━━━ Data records
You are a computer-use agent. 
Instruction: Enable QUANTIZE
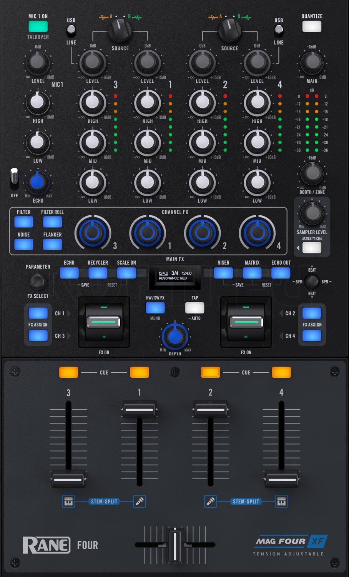pos(312,26)
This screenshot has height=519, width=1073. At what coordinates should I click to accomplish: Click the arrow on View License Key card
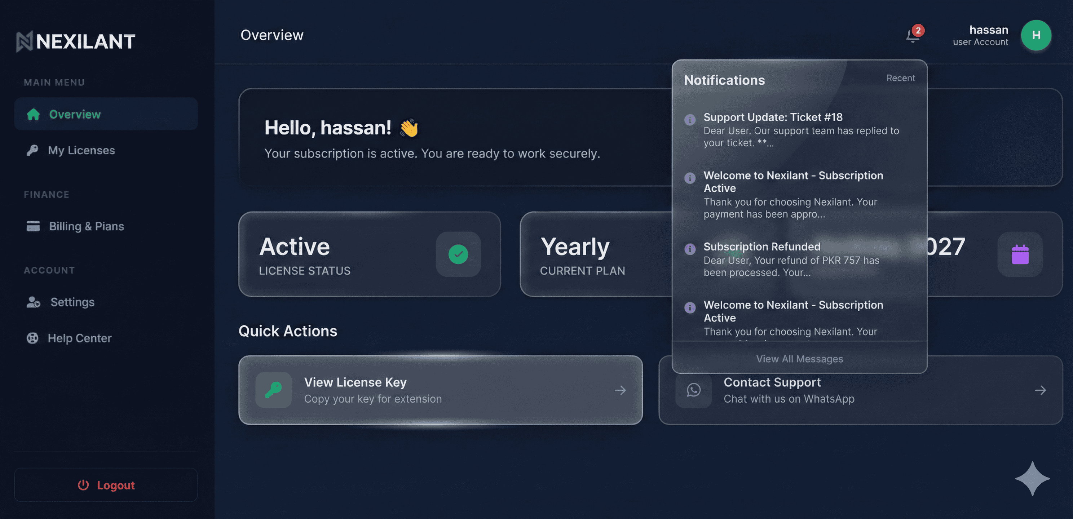tap(620, 390)
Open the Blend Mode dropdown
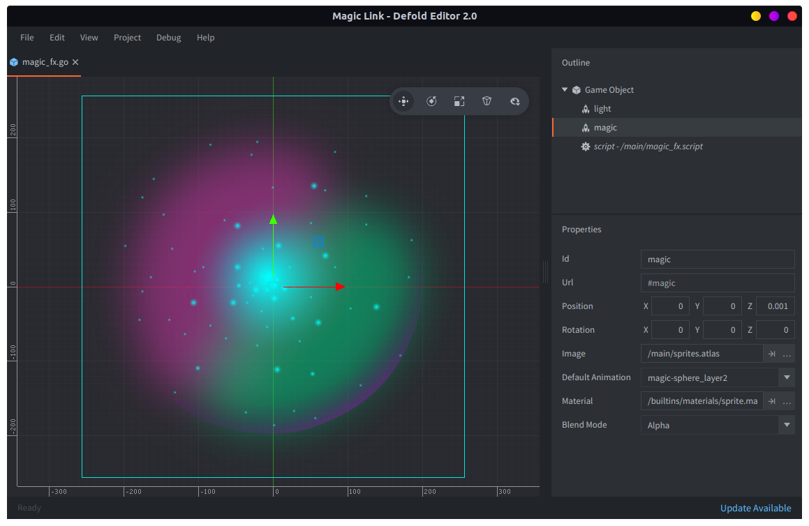This screenshot has width=809, height=526. tap(786, 425)
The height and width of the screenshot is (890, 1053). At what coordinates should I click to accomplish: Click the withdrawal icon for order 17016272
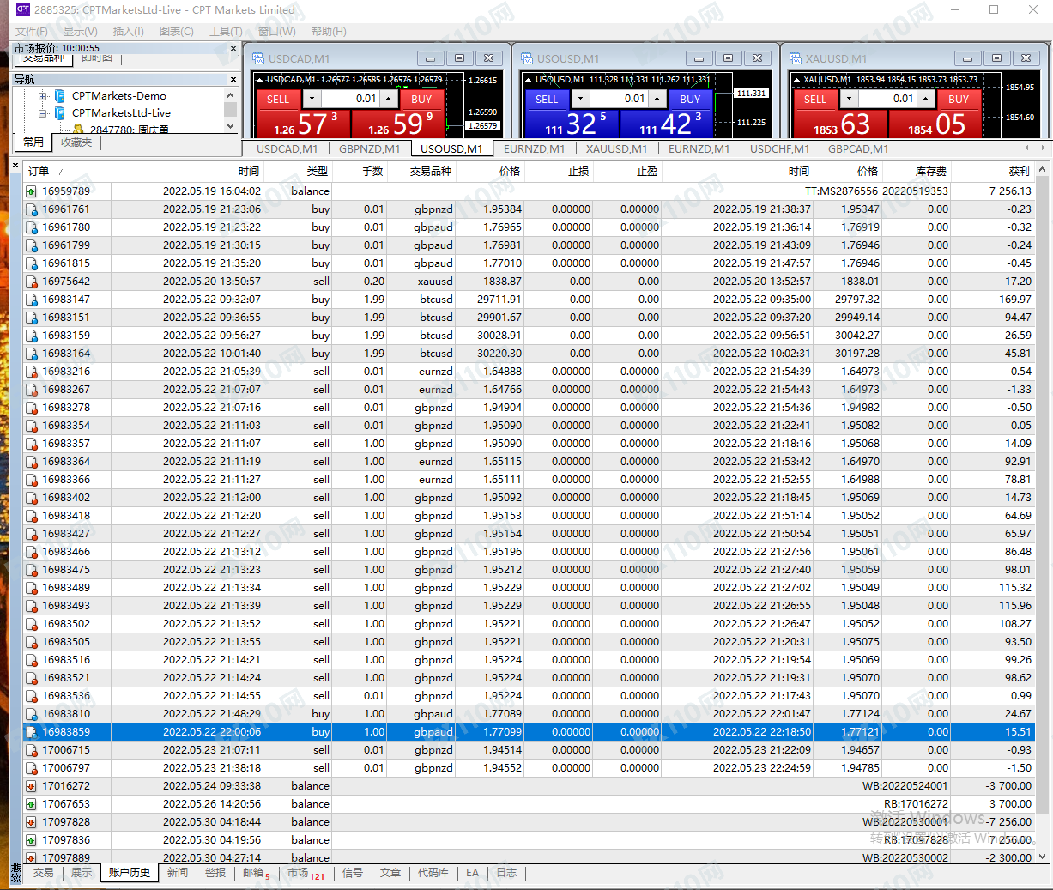coord(31,786)
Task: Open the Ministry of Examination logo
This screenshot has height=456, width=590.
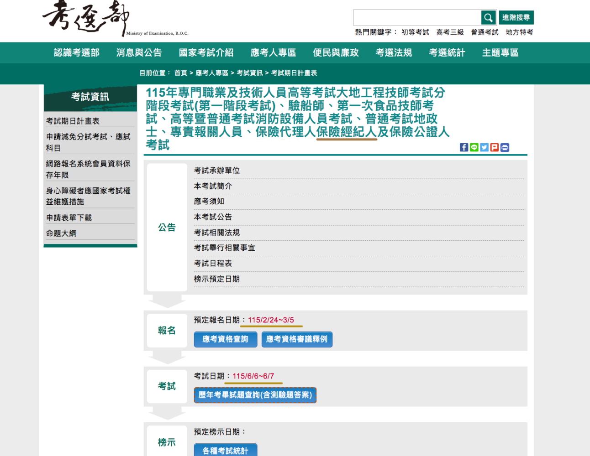Action: 115,18
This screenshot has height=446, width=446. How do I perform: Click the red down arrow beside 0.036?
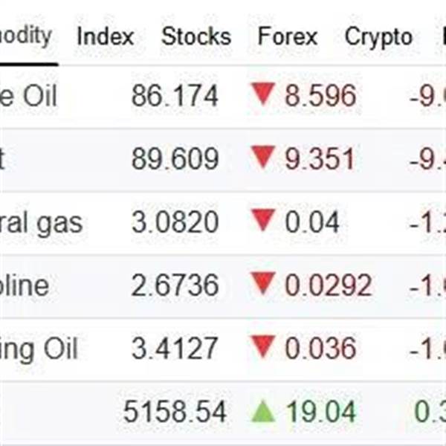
━━━━━━
Aim => Repeat all the lines above with every "coordinates" replaced by "screen position" and nothing else altered, leaving out the pictures.

Written answer =>
You are a computer-use agent. 
Instruction: Enable QUANTIZE
pos(312,26)
This screenshot has height=519, width=1073. At what screen position should I click to accomplish: Click the arrow on View License Key card
tap(620, 390)
Open the Blend Mode dropdown
This screenshot has width=809, height=526. tap(786, 425)
The height and width of the screenshot is (890, 1053). At what screen position should I click to accomplish: Click the withdrawal icon for order 17016272
coord(31,786)
Task: Open the Ministry of Examination logo
This screenshot has height=456, width=590.
Action: 115,18
This screenshot has height=446, width=446. How do I perform: Click the red down arrow beside 0.036?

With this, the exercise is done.